超量表达DWF4基因对芥菜生长发育的影响
2021-12-06兰彩耘宋洪元
兰彩耘, 宋洪元
1. 重庆市江津区现代农业园区发展中心,重庆 江津 402260;2. 西南大学 园艺园林学院,重庆 400715
BR缺陷突变体如拟南芥中的DET2,DWARF4(DWF4)和CPD,番茄中的DWARF,豆科植物中的LKB;BR不敏感突变体如拟南芥中的DWF12,BRI1,BIN2,BAK1,豆科植物中的LKA,番茄中的CURL-3等都不同程度表现为根长、株高、花序、角果、叶柄、胚轴的减短、顶端优势的减弱、育性衰减、开花和叶片卷曲、维管束和光形态建成上的变化,显示BR在植株生长和发育中的重要作用[1].通过在植株中超表达DWF4基因,可以使植株更高,叶片更多[2].目前还发现BR和其他激素在侧根发生方面起到的协同作用[3],然而对于下胚轴和根的向地性方面起到的却是反作用.低浓度水平下的BR促进根的伸长,高浓度则抑制根的伸长[3].多种实验结果证明BR能促进产量提高.水稻BR缺陷突变体BRD2致使谷物颗粒变短而且缩小,而DWF11突变体也呈现出种子减少现象[4].相反,超表达BR生物合成基因将增大水稻颗粒,增加水稻产量,转基因水稻与野生型相比,分蘖数更多[5].在拟南芥中,BR对种子发育有决定性作用,包括种子大小、种子形状和种子数量等[6].拟南芥BR缺陷突变体DWF5结出的种子变小[7],BR缺陷突变体DET2和BRI1-5的种子也都比野生型小,而且DET2 和BRI1-5的种子质量比野生型分别轻17%和10%,BZR1功能获得型突变体BZR1-1D的种子与野生型相比,不仅更小而且变得更轻[6].在拟南芥中,超表达DWF4可以提高种子数量.就如Choe等[2]研究过表达BR合成关键基因,获得了转基因拟南芥植株,对该转基因植株的果荚和分枝数统计调查显示其数量均增加2倍,种子产量增加了59%,GC-MS分析表明该转基因植株內源BR水平确实有所升高.另外,BR还调节植物花期和衰老.BR相关基因CPD,可以通过光周期途径调节开花,而CPD同系物GmCPDs促成开花发育,调控花期[8].水稻BR信号途径相关基因SDG725,也和花期调控相关[9].

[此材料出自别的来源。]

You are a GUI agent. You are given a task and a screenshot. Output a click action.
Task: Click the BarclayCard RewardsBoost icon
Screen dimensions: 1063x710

目前,在BR的生物合成、代谢作用、信号转导途径中都有很多报道,其中DWF4编码细胞色素P450酶,与CPD基因处于同一家族不同亚族[10].DWF4的mRNA水平因外源施加油菜素内酯(brassinolide,BL)而大幅下降,因施加BRZ(油菜素内酯抑制剂)而大幅提高,证实DWF4在BR平衡调节上起到了重要的作用[11].DWF4敲除突变体的内源BRs缺失将致使植株矮小,突变体植株细胞伸长受到限制[12].对野生型植株施加BRZ,将抑制或结合DWF4酶[13],也会造成内源BRs缺失致使植株矮小.DWF4是维持BR平衡的关键基因,因其可以迅速而准确地对内源BR水平响应表达变化[14].本实验中通过农杆菌介导转化法将DWF4基因导入芥菜中,研究DWF4基因在芥菜生长过程中的作用与功能,为解析DWF4基因参与BR信号传导的机制提供直接或者间接的实验证据,也为今后开发生物技术手段调控植物生长发育奠定理论基础.
1 材料与方法
1.1 材 料
含pCABarDWF4植物表达载体质粒的农杆菌由西南大学蔬菜学实验室提供,表达载体结构示意图见图1.
图1 pCABarDWF4植物表达载体结构结构图
1.2 芥菜遗传转化
利用农杆菌介导法转化芥菜,芥菜种子所需消毒时间为75%的乙醇消毒1 min,0.1%的升汞处理8 min,所需农杆菌侵染时间为8 min,使用的预培养基成分为MS+2 mg/L 6-BA(6-苄基腺嘌呤)+0.2 mg/L NAA(萘乙酸);筛选培养基成分为MS+2 mg/L 6-BA+0.2 mg/L NAA+8 mg/L PPT(膦丝菌素)+400 mg/L Carb(羧苄青霉素);生根培养基成分为MS+0.2 mg/L NAA+8 mg/L PPT+400 mg/L Carb.
1.3 转基因芥菜植株的PCR鉴定
采用CTAB法提取获得的转基因芥菜植株基因组DNA进行PCR扩增.引物DWF4-1和DWF4-2用于pCABarDWF4转基因芥菜植株DWF4基因片段的检测.PCR扩增参数:95 ℃预变性5 min;95 ℃ 40 s;56 ℃ 40 s;72 ℃延伸2 min;30个循环;72 ℃延伸10 min.获得的扩增产物经1%琼脂糖凝胶电泳检测.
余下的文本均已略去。